Understand what inspires and motivates you in your professional life and use those insights to guide your career direction. Motivation plays a critical role in career satisfaction. Kellogg professor and Pritzker Group Venture Capital venture partner Carter Cast breaks down motivation into five fundamentals:
- Achievement. People who are motivated by achievement want to improve or accomplish meaningful goals. Achievement-motivated individuals want to make a significant impact. These individuals exert great effort over extended time periods and accept the challenges along the way to add value to their lives or those around them.
- Affiliation. This person values collaboration or competition; they’re the true “team player.” Team players act as the glue in the workplace.
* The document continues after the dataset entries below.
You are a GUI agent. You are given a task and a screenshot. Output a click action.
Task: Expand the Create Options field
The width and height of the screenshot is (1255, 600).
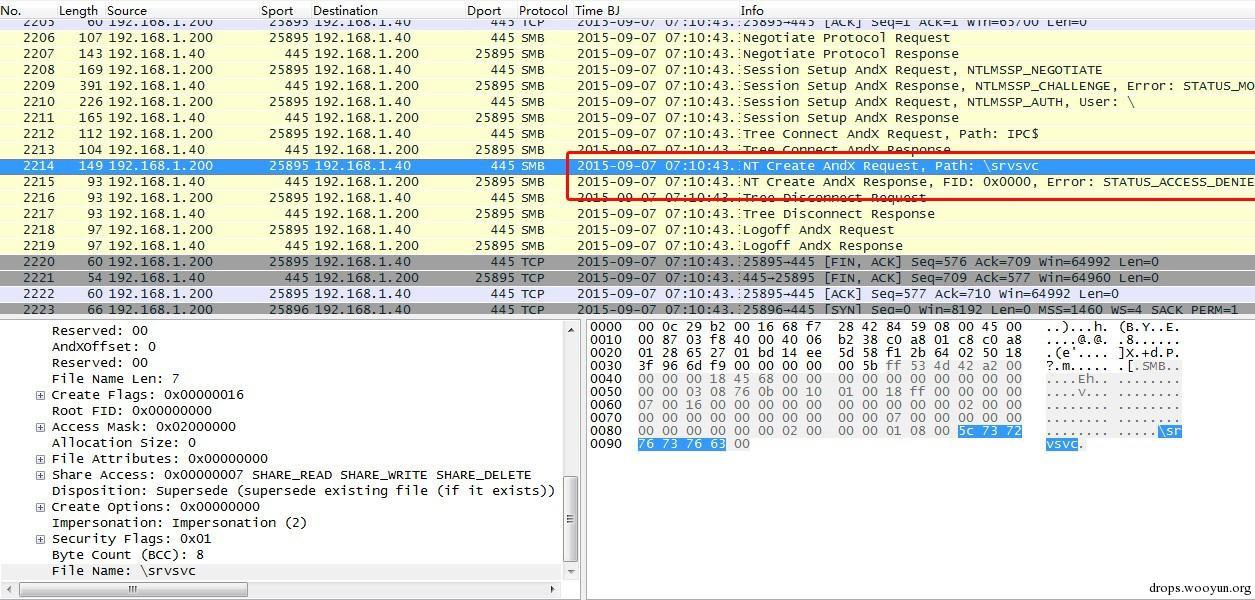point(41,507)
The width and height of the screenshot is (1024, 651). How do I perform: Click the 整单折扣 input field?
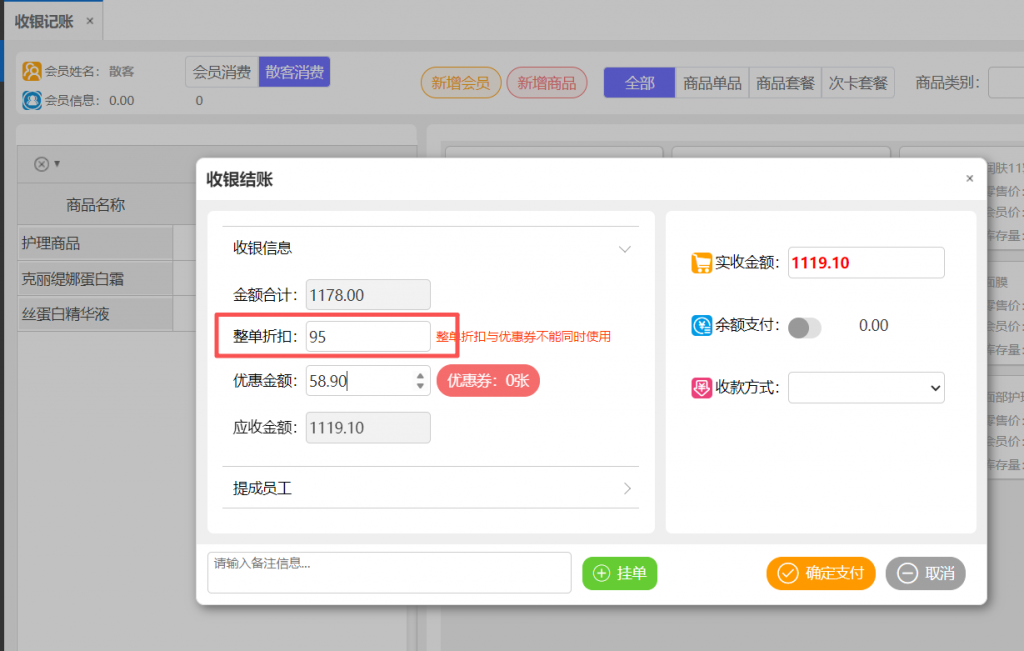(368, 337)
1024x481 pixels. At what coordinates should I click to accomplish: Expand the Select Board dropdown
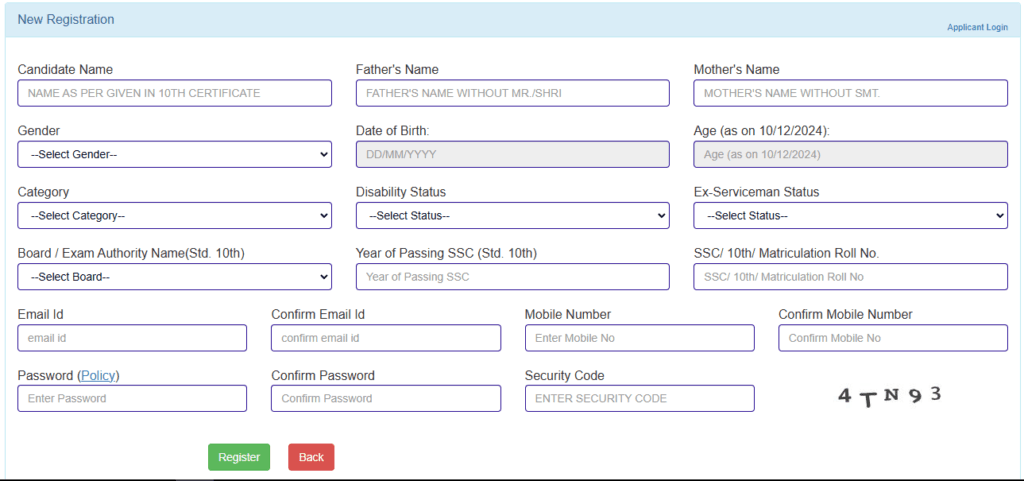coord(175,276)
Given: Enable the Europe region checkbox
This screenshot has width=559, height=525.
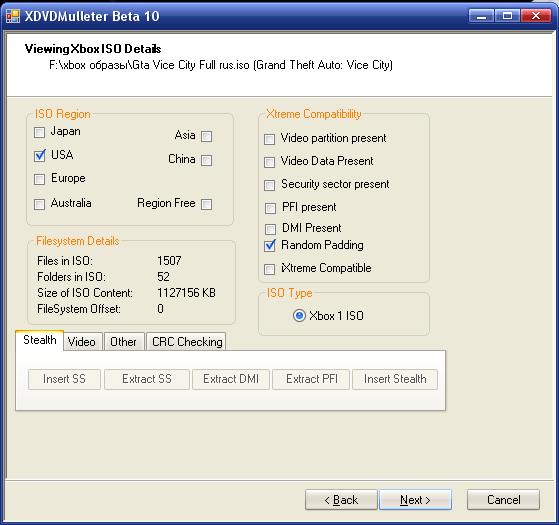Looking at the screenshot, I should pyautogui.click(x=39, y=179).
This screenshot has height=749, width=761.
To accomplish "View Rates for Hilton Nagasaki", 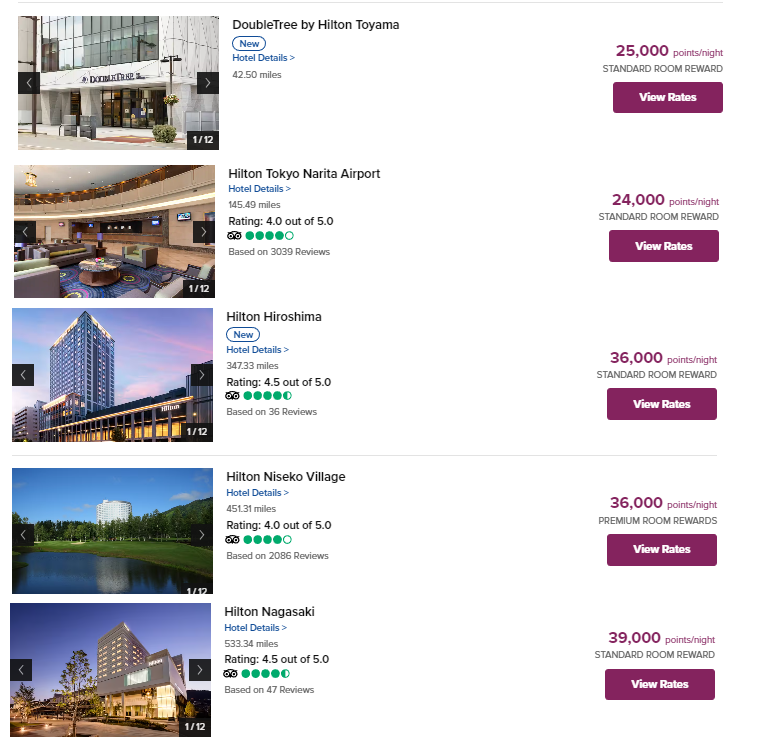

A Harvard Study found that the team player effect accounted for 60% of the motivation to complete individual task-specific skills.
- Power. A person energized by status, recognition, and control is motivated by power. Power-motivated people make great leaders or influencers. They tend to be confident and believe in their abilities.
- Autonomy. People who want control over their own work and direction are driven by freedom in the workplace. Studies show that perceived autonomy significantly improves individual and group productivity, especially when autonomy is an intrinsic motivator.
- Purpose. A purpose-motivated person wants to be part of something bigger than themselves. And Gen Zers tend to be more purpose-driven than older generations. Purpose-driven people have the highest level of motivation.
Understanding which of these motivators is more or less important to you is the secret to success in your career. No one practices this more than Kordestani. Purpose-driven capitalism is his compass. Kordestani established Milan Farms to humanely raise poultry and grow saffron in high school. As a freshman and sophomore in college, he founded a trio of companies designed to solve problems he saw in the world around him. Audo is no different. He is still solving problems in a purpose-driven manner.
Kordestani is driven to help young people learn as much as possible about emerging fields: “The future is ripe with career growth opportunities for those who are willing to apply their skills to various emerging industries and learn on the job. Stay curious about how you can climb your way to your most ideal career over a period of years, rather than trying to nail it with the first, or easiest, job you land.”
3. Make a commitment to ongoing learning.
Your transferable traits are the skills you have today that can be used in your future career. These are the prominent skills often listed on your resume. However, only a commitment to ongoing learning will propel your career forward.
Kordestani believes maintaining flexibility is necessary in this ever-changing job landscape, but that doesn’t mean sacrificing earning potential. The Audo app bridges the gap between learning and earning. The AI-powered assessment provides users with a personalized pathway to discover gaps in their resumes as they work toward their dream career. The app works with leading course creators like Coursera and EdX, leveraging certificates from Google, Amazon, and META to build robust resumes and land job interviews.
Workers who complete company-sponsored upskilling programs earn an average of $8,000 more than their peers. That figure is higher for self-funded learning programs, resulting in an average salary increase of 15.3%. The same study found that 75% of individuals who actively participated in skill development programs advanced in their careers.
Research shows lifelong learning has many other benefits aside from monetary gains. Lifelong learning keeps your brain healthy. Cognitive function and memory decline with age, but research shows that ongoing learning keeps our brains healthier. The Harvard study contends that just as exercise engages your muscles to improve physical fitness, learning engages your brain to improve mental acuity.
Kordestani measures his work by social impact. He strives toward making the world a better place through positive change. To that end, he believes in empowering the next generations of socially conscious entrepreneurs and workers to make an impact using technology.
But before taking on the world, you need to understand yourself, where you are, and where you want to go.